UTIMCO Teeters On Verge of Slippery Slope

Texas Attorney General Greg Abbott earlier this month became the first attorney general in the nation to publicly declare his support for the public disclosure of underlying asset information, so long as the company has indirectly received capital from publicly funded Texas institutions.

For example, private companies that raise money from Austin Ventures or Blackstone Group would be subject to FOIA requests for revenue projections, because both firms count the University of Texas Investment Management Co. (UTIMCO) as a limited partner.

In a speech before the Freedom of Information Foundation of Texas on Oct. 1, Abbott said: “The people of Texas – whose retirement savings and pensions are directly affected by these investment decisions –deserve no less than to have the light shine on the investment of these dollars. … There is no proof that secrecy will ensure good investments, but it is true that secrecy can conceal bad investments.”

Ever since the private equity disclosure battle began in late 2002, certain venture capitalists have warned that the industry was teetering on the edge of a slippery slope. Specifically, critics have said that the public dissemination of fund-level performance information would eventually embolden someone to call for the release of underlying asset information, like portfolio company valuations, revenue streams and other potential trade secrets.

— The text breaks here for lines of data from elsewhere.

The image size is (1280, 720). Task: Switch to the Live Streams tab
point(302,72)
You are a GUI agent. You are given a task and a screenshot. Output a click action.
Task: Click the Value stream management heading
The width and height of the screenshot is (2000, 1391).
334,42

Abbott’s speech was referring to pending litigation brought against the Texas AG by the Texas Growth Fund. Teacher Retirement System of Texas (TRST), a limited partner with Texas Growth Fund, later joined the suit (see PE Week, Sept. 27, pg. 1), which basically revolves around this issue of underlying asset disclosure. Abbott had ruled that the TRST must disclose certain underlying asset information related to its investment in Texas Growth Fund, following a FOIA request for the information brought by The Austin Chronicle. Both Texas Growth Fund and TRST disagreed with the ruling, and filed suit to let a judge decide.

Abbott declined repeated interview requests from PE Week, but spokeswoman Angela Hale said that his reference to the pending litigation could be extrapolated into a broader view of underlying asset disclosure. When asked if Abbott supports the public disclosure of portfolio company valuations and revenue streams, she said “yes.”

Hale also said that Abbott has not changed his position on the matter, because he had never been asked to rule on related issues in the past. “He only issues opinions when he is asked to,” she explained. Abbott’s actual record, however, is a bit murkier. In an earlier opinion also related to a FOIA request of TRST, Abbott’s Assistant AG, Cindy Nettles, wrote, “If the system funds were required to release information about their portfolio companies, those funds might be denied the opportunity to invest in prospective portfolio companies or forced to agree to less favorable investment terms to compensate the portfolio companies for the risk that their information will be released.”

Nettles further wrote, “that competitors of the portfolio companies could use the information at issue to compete with the portfolio companies and thereby harm the system’s investment. …We conclude that the system and TGF have shown that release of the information at issue will bring about a specific harm to the system’s and TGF’s marketplace interests.”

PE Week emailed a request to the Texas AG’s office for clarification on this earlier opinion, but spokeswoman Hale did not respond.

Abbott’s opinion on underlying asset disclosure is not yet binding in Texas. Even if a judge rules in Abbott’s favor on the pending litigation, future FOIA requests – including one recently filed by the Austin-American Statesman – may also find themselves in a courtroom until a ruling is issued broadly enough to be considered precedent-setting.

In the meantime, certain members of the Texas investment community are pushing state legislators to pass a bill that would exempt underlying asset information from being subject to open records laws. A similar measure was recently passed in Colorado, while both Michigan and Massachusetts also have exempted top-line data (although the Massachusetts state pension system has disclosed top-line data for funds raised more than five years ago).

Moreover, attorneys are advising venture capital and private equity firms with public LPs to take proactive steps.

One law firm sent a letter to clients last week that called on fund managers to reexamine the types of information that must be sent to limited partners, and instructed fund managers with Texas LPs to pay particular attention to “the level of truly confidential information being provided.”

The letter also says that certain clients have considered whether to ask public LPs to sell existing stakes on the secondary market and to ban such LPs from future funds.

One attorney acknowledges that there is not yet a decent test case proving that VC firms or their portfolio companies would be substantively harmed by the public disclosure of confidential information. Of course, the attorney adds, none of his clients are interested in serving as a guinea pig.

For his part, Abbott seems to believe that Texas institutions will be just fine without disclosure-wary firms. He said in his speech that “money management organizations around the globe would be glad to manage [Texas’] money.”

It might not take long before that theory is put to the test.